Is point-of-care ultrasound a reliable predictor of outcome during traumatic cardiac arrest? A systematic review and meta-analysis from the SHoC investigators


Department of Emergency Medicine, Advocate Christ Medical Center


AIM: Point-of-care ultrasound (POCUS) has been shown to assist in predicting outcomes in cardiac arrest. We evaluated the test characteristics of POCUS in predicting poor outcomes: failure of return of spontaneous circulation (ROSC), survival to hospital admission (SHA), survival to hospital discharge (SHD) and neurologically intact survival to hospital discharge (NISHD) in adult and paediatric patients with blunt and penetrating traumatic cardiac arrest (TCA) in out-of-hospital or emergency department settings.

METHODS: We conducted a systematic review and meta-analysis using the PRISMA guidelines. We searched Clinicaltrials.gov, CINAHL, Cochrane library, EMBASE, Medline and the World Health Organization-International Clinical Trials Registry from 1974 to November 9, 2020. Risk of bias was assessed using QUADAS-2 tool. We used a random-effects meta-analysis model with 95% confidence intervals with I2 statistics for heterogeneity.
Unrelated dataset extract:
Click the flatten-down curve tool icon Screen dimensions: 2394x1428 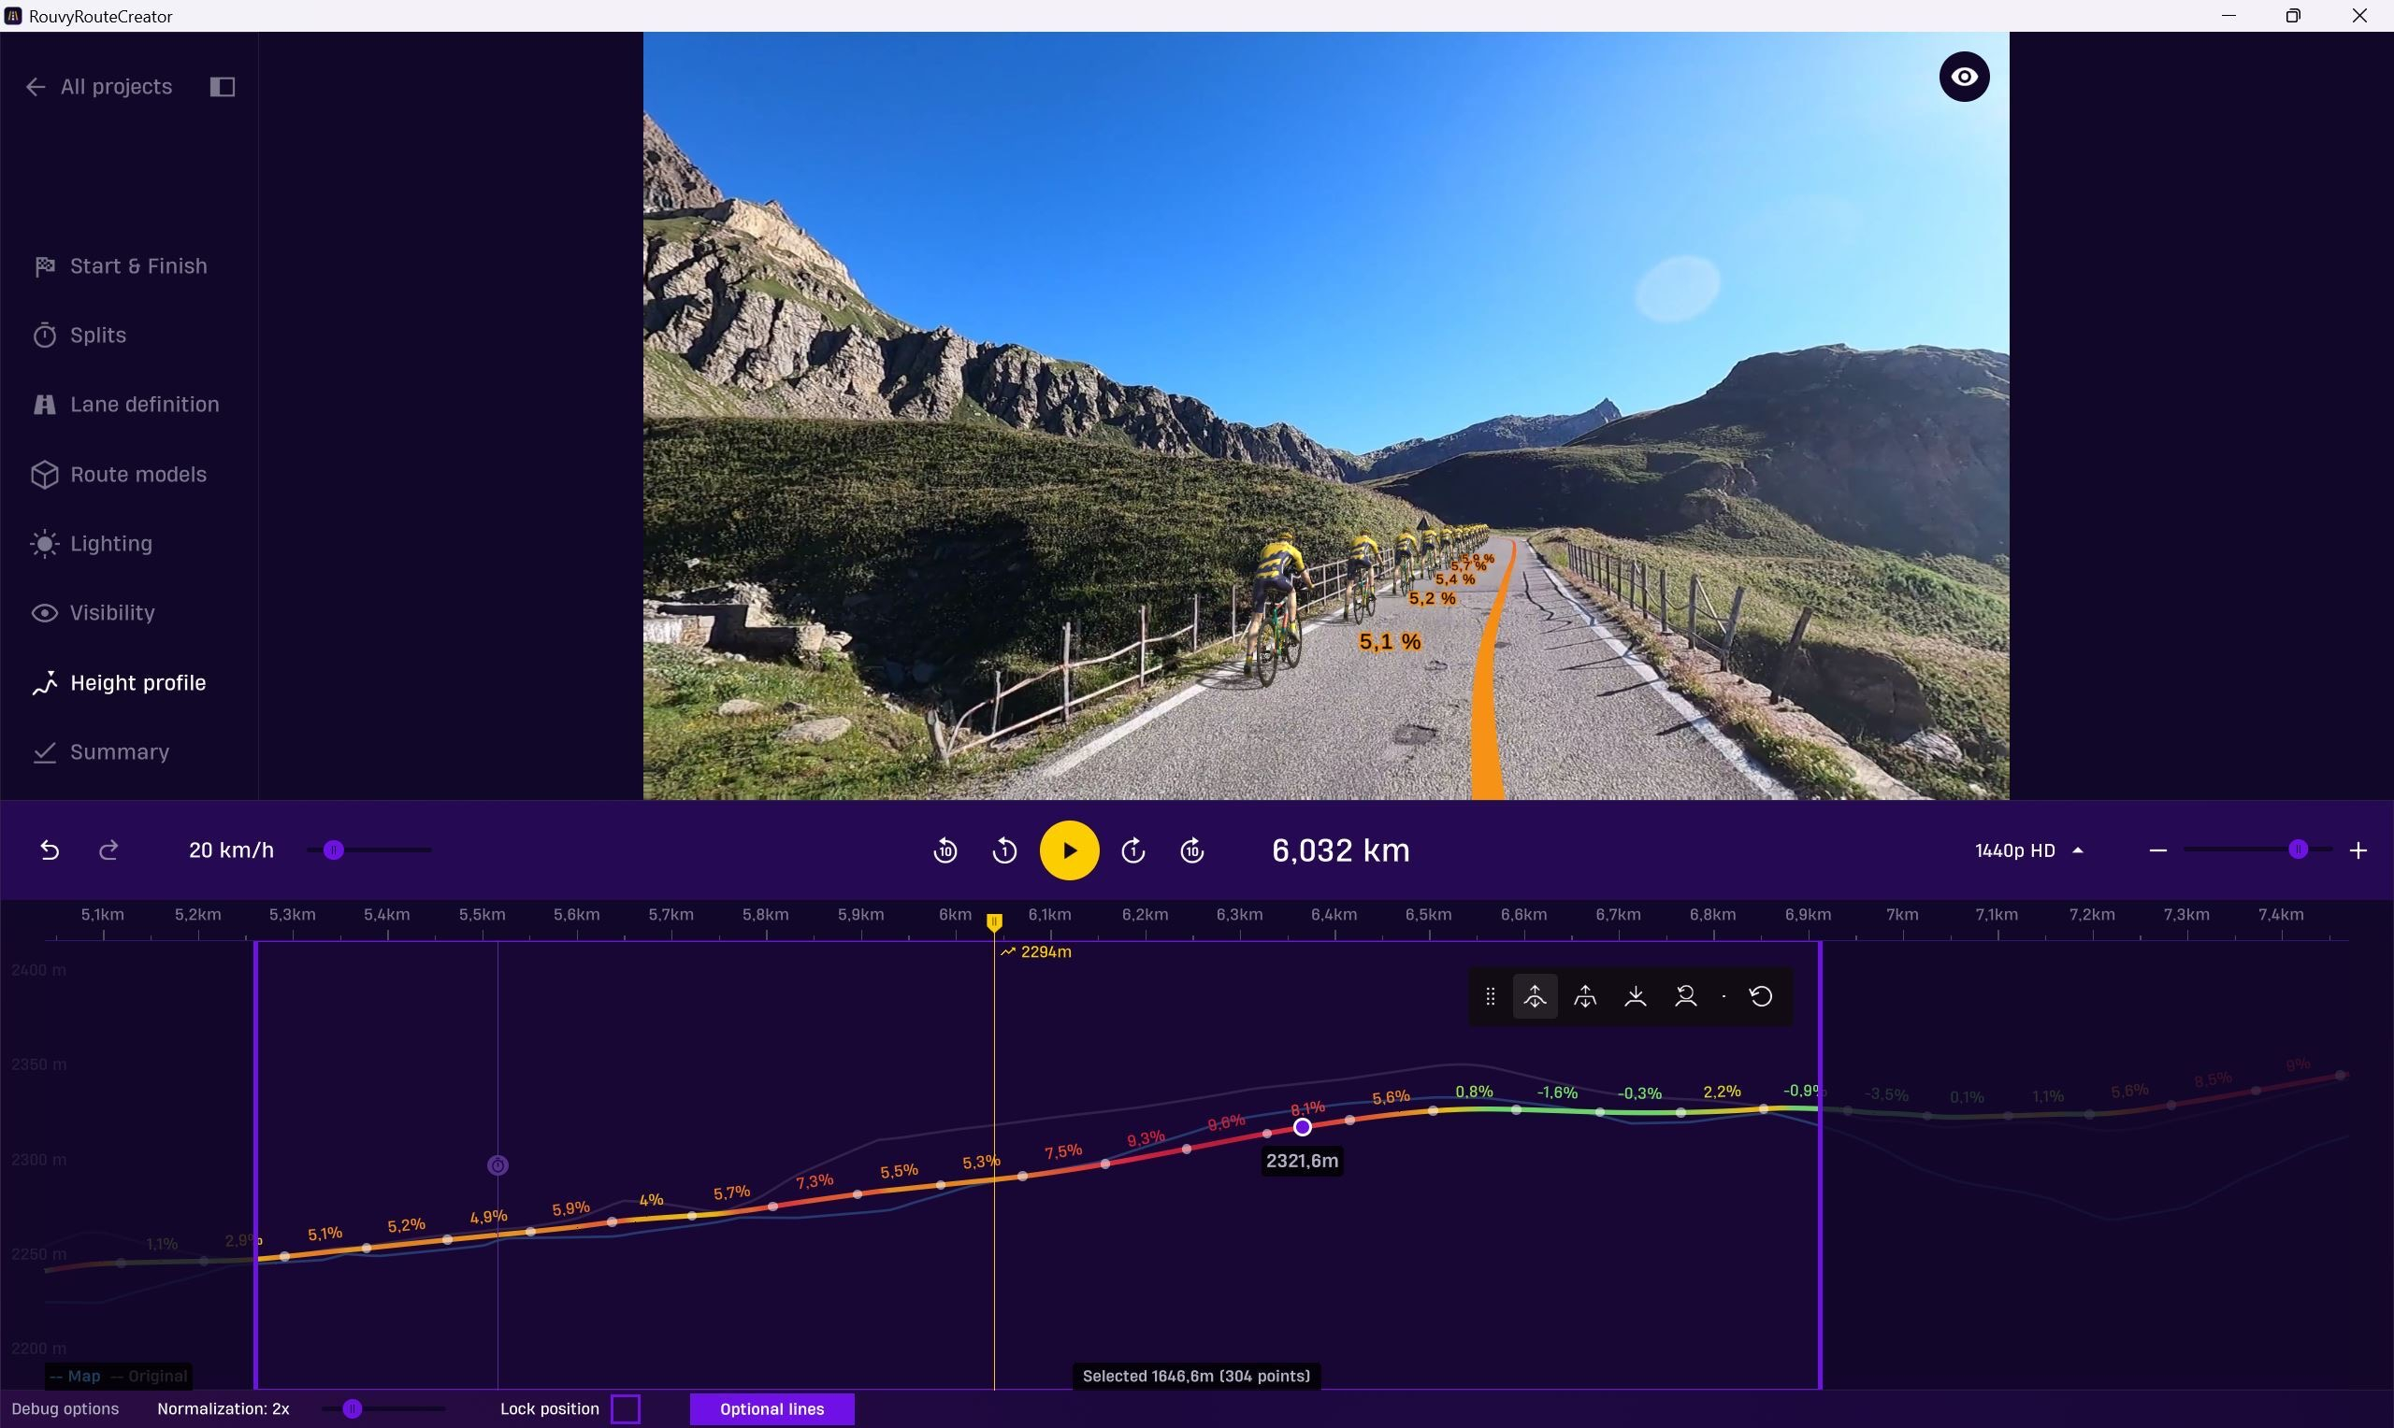[1635, 996]
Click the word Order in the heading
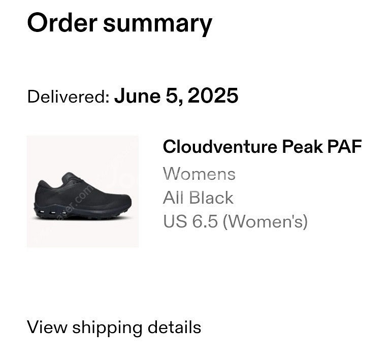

RESULTS: We included 8 studies involving 710 cases of TCA. For all blunt and penetrating TCA patients who failed to achieve ROSC, the specificity (proportion of patients with cardiac activity on POCUS who achieved ROSC) was 98% (95% CI 0.13 to 1.0). The sensitivity (proportion of patients with cardiac standstill on POCUS who failed to achieve ROSC) was 91% (95% CI 0.67 to 0.98). No patient with cardiac standstill survived. Substantial level of heterogeneity was noted.

CONCLUSIONS: Patients in TCA without cardiac activity on POCUS have a high likelihood of death and negligible chance of SHD. The numbers of patients included in published studies remains too low for practice recommendations for termination of resuscitation based solely upon the absence of cardiac activity on POCUS.